To many human rights, environmental and corporate social responsibility scholars the name of Ken Saro-Wiwa is all too familiar. Saro-Wiwa was a Nigerian author and environmental campaigner fighting the exploitation of natural resources and alleged human rights violation in his native Ogoniland in the Niger Delta of Nigeria. In 1995, Saro-Wiwa was executed by the Nigerian authorities following a trial in which he was found guilty of killing a group of elderly Ogoni people. The trial and execution was by many seen as a travesty of justice and allegations subsequently surfaced that witnesses were bribed in order to frame Saro-Wiwa. The main reason, however, for Saro-Wiwa’s international recognition was his peaceful fight against international corporations (mainly oil companies) operating in the Niger Delta. Following his death, Saro-Wiwa’s family has pursued numerous legal actions against Shell alleging that Shell aided the Nigerian authorities in arresting Saro-Wiwa. The latest developments in the most recent lawsuit, filed under the Alien Tort Claims Act before a federal court in New York, are that proceedings are to begin next week (NY Times has the story).  

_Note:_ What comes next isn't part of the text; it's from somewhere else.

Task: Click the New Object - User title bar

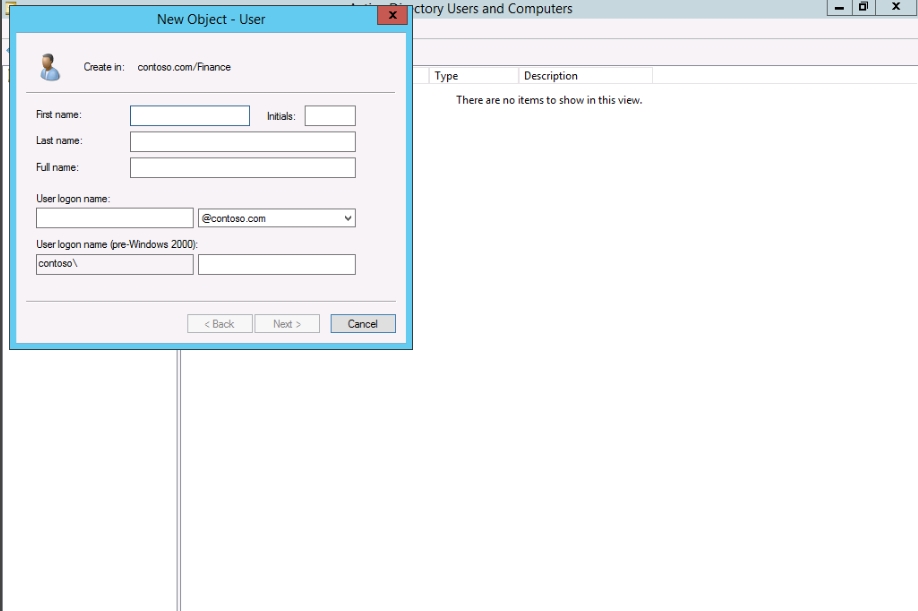Action: coord(211,19)
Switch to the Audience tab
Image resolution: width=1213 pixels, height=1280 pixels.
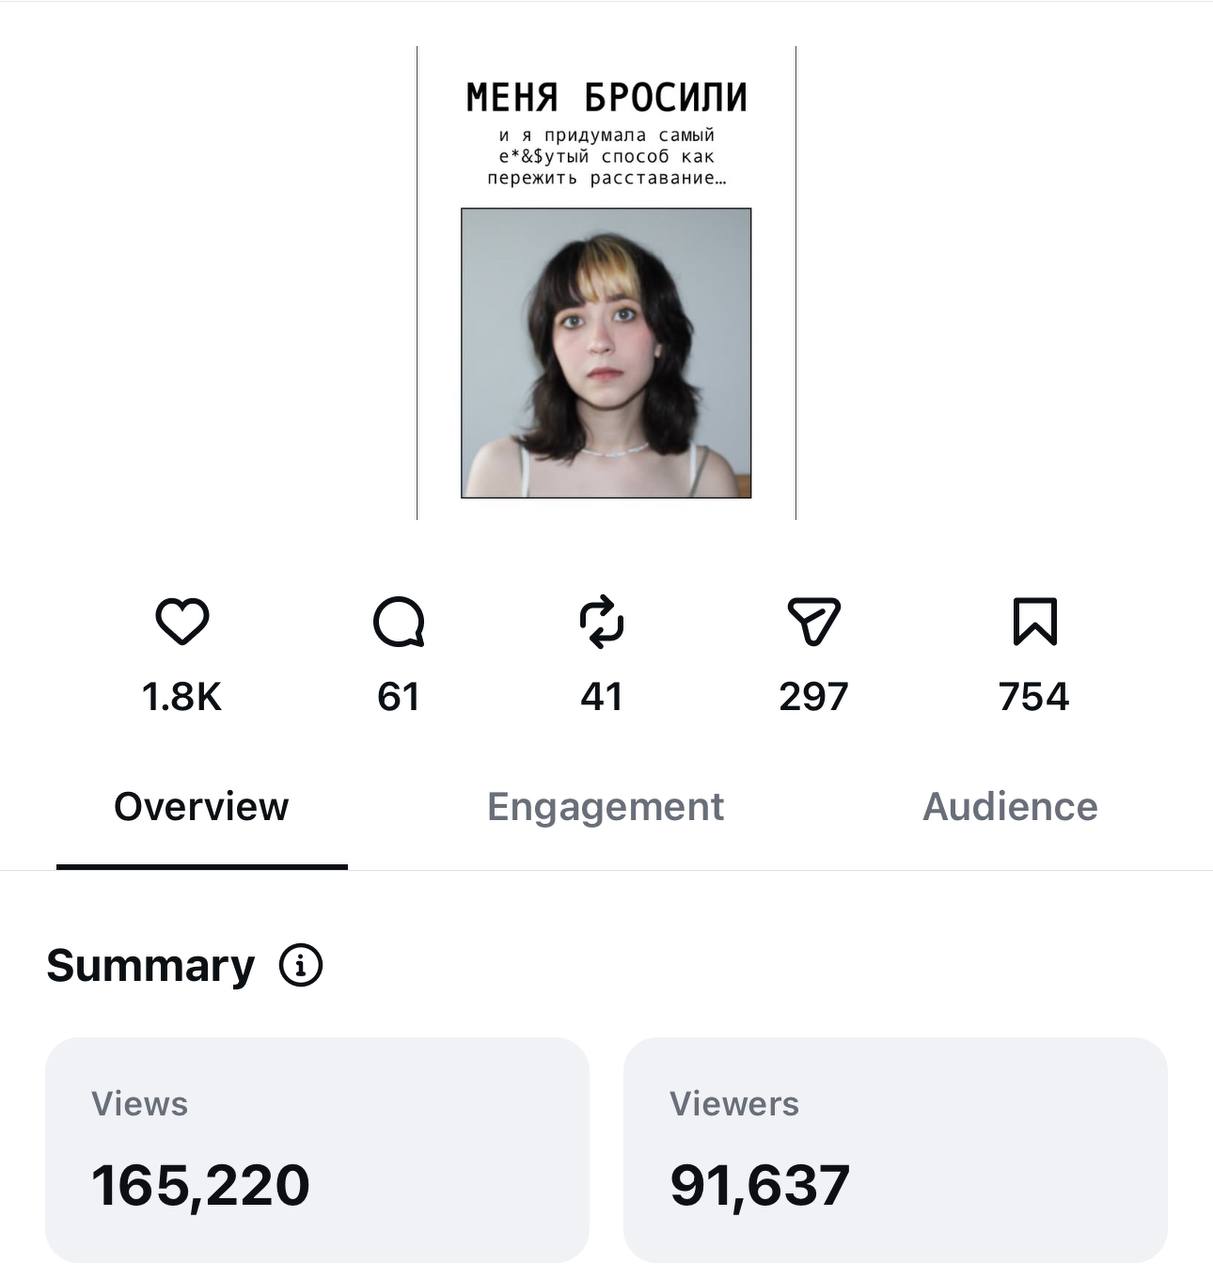(1010, 807)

Last year, a Californian court acquitted Chevron in a case also stemming from the Niger Delta under the same statute and no doubt more similar cases are likely to arise. The Saro-Wiwa case is often cited as one of the most glaring examples of international corporations committing human rights violations in their pursuit of profits. At the same time, it is evident that the bad publicity Shell incurred from the incident has led to a heightened focus on the action of international corporations and the effect that their actions have on the enjoyment of basic human rights as well as on the environment.  Something which is to be welcomed. This is, for instance, witnessed in initiatives such as the UN’s Global Compact initiative and the UN Norms and Responsibilities for Transnational Enterprises. Although these instruments are far from perfect and of limited legal significance, they serve to underline the importance of responsible corporate behaviour. Although it is of little comfort to Saro-Wiwa’s family, he was right when he said, according to his son as quoted in the NY Times story, that “one day Shell would be on trial”.